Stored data
• • • •
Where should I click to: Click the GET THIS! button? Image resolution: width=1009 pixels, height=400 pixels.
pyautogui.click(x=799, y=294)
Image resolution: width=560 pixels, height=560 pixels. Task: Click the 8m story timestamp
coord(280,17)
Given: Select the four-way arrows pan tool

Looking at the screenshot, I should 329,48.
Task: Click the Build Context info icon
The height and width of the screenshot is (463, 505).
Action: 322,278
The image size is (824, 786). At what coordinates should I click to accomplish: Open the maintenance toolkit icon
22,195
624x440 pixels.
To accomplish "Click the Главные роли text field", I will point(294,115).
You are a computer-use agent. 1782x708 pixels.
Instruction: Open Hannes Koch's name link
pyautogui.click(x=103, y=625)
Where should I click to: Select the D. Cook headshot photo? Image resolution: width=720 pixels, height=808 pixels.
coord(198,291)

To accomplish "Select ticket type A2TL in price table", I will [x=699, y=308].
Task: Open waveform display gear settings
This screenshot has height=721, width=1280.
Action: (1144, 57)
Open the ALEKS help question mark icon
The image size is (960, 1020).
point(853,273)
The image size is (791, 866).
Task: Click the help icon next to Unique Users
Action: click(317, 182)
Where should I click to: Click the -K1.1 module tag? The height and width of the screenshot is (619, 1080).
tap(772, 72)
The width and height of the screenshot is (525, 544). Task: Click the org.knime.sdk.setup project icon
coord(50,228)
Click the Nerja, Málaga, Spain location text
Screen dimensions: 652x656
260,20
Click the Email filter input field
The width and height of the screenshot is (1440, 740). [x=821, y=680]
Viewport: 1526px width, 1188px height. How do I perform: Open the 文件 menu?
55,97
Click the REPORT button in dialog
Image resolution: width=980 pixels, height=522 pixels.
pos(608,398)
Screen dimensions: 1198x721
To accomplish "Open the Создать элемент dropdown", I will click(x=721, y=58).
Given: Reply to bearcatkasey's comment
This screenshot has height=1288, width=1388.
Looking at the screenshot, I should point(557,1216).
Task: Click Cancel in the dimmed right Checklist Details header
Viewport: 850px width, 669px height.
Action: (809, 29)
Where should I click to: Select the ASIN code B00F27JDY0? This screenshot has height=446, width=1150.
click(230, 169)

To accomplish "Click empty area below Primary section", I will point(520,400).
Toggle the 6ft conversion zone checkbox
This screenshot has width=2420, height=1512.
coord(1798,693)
• • • •
*Aim of the exercise*: State the number of lines in the records that contain the string "will". Nothing else is needed.

*Response for this exercise*: 4